Felipe made his way gingerly off the roof and scurried toward the bathroom. On the way he ran into Chip who looked like he just rolled out of bed. “Nice that you could make it Chipper.” Felipe quipped more subdued then he would have liked given they were in a church and Chipper was his boss. “Have you been up on the roof. It was a mess with plenty of rotting wood. We are cleaning up the rotten wood and we can put a tarp over the hole. Go up there and check it out yourself. I’ll be right back as I really need to use the bathroom.”
On his way back he sat and enjoyed the music the choir was practicing. They were now doing a more traditional version of Silent Night in the form of a round. He walked over to a person who seemed to be part of the group but was not singing at the time.
Hi there, I am really enjoying listening to your group practice. I really enjoy Xmas music, especially what was the chaos of the this past year.
“For you lads up on the roof we could play a song for you. With the snow coming through we could do Let It Snow or something to make you boys laugh.”

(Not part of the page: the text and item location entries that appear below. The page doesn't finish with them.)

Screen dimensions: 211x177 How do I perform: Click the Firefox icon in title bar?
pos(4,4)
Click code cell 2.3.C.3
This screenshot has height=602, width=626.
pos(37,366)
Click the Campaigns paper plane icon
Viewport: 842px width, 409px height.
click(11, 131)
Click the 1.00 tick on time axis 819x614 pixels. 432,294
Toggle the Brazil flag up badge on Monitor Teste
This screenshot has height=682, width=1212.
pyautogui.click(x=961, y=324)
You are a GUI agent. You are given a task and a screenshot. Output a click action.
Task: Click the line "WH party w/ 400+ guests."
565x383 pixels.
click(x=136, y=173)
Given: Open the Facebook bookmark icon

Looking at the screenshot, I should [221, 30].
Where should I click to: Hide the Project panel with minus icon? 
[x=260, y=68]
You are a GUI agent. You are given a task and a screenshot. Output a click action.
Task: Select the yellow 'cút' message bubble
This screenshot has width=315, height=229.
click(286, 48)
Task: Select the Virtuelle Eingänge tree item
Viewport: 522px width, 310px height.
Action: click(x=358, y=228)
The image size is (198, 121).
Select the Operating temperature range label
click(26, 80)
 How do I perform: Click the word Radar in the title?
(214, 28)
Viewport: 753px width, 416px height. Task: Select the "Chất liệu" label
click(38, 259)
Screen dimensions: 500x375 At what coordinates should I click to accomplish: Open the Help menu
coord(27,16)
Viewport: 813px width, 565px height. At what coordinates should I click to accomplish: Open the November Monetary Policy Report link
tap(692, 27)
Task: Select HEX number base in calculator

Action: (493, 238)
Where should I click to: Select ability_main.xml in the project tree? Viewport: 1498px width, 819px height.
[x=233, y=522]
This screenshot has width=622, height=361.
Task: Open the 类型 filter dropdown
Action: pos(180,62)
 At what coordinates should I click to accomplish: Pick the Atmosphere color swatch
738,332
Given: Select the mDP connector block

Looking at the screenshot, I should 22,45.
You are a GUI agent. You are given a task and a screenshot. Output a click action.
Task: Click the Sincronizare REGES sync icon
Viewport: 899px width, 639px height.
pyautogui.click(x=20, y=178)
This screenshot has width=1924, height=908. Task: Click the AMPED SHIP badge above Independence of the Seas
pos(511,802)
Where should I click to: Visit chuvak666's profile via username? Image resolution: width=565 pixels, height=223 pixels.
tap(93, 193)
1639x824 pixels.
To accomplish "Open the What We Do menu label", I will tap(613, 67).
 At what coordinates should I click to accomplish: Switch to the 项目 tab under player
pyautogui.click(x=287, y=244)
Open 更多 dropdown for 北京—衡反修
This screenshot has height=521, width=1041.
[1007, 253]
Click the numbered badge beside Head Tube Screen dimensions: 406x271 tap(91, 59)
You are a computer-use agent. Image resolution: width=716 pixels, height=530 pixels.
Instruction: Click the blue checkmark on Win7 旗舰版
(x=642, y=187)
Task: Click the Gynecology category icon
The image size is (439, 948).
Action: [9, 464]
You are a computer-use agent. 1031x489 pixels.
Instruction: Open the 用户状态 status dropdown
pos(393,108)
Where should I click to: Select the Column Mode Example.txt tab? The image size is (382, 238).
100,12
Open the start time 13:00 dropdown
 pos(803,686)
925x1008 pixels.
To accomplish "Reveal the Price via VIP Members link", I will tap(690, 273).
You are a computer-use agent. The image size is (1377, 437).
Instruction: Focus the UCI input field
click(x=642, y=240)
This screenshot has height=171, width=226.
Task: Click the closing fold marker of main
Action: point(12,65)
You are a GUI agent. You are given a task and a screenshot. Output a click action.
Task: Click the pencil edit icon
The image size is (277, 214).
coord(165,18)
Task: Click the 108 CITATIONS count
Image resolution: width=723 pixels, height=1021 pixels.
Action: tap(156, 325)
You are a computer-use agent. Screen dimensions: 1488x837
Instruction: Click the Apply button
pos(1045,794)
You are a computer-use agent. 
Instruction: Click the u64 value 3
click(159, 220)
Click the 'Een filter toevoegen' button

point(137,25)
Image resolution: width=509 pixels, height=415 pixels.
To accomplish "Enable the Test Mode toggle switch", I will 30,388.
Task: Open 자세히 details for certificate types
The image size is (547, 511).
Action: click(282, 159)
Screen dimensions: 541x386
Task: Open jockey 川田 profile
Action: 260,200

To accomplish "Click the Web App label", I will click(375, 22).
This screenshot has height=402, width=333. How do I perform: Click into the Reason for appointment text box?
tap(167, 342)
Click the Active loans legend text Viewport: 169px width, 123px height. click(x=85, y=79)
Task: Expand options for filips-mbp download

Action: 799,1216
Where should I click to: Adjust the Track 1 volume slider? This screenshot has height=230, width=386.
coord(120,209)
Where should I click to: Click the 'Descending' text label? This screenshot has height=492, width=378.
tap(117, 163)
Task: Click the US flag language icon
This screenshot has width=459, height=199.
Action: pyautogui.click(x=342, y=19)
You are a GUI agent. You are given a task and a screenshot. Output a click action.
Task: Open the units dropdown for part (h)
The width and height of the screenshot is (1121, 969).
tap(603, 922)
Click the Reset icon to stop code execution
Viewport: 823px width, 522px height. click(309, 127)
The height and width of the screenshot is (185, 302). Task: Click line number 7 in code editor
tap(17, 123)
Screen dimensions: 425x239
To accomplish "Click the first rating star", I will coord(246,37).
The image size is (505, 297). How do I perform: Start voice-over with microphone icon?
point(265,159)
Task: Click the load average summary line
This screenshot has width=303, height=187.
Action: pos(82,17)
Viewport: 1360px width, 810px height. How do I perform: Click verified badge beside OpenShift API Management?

Which indeed made him laugh, yet he could not decide what song to play but then he had
Then he get an idea
An awful idea
A wonderful awful
Idea
He heard a scream coming from the roof and wondered silently, what all the bluster was about. Upon inspection, it looked like the ladder leading up to the roof had recently come crashing down , leaving Jesus, Chip and Jorge stranded on the roof in what was now a twirling dervish of a snow squall.
He just stood there and took in the beauty surrounding him. The snow swirled and glimmered against heavy grey clouds. It seemed the entire world was silent, the world was beautiful. The absolute quiet that is the beginning of a snow storm can fill the loudest quiet one can hear. It is beautiful if you take the time to listen for it. He sat and watched and was almost moved to tears by the beauty of the setting.
He then heard music from
within in the snow flakes
It started off as a whisper,
barely to be heard
And built rather slowly like
a movie cliche.
It grew slowly, surely until
He could make out the words
But it wasn’t quite words rather
Something a rather different.
Pa rum pum pum pum
Pa rum pum pum pum
You could hear Jorge and Jesus chuckle with glee.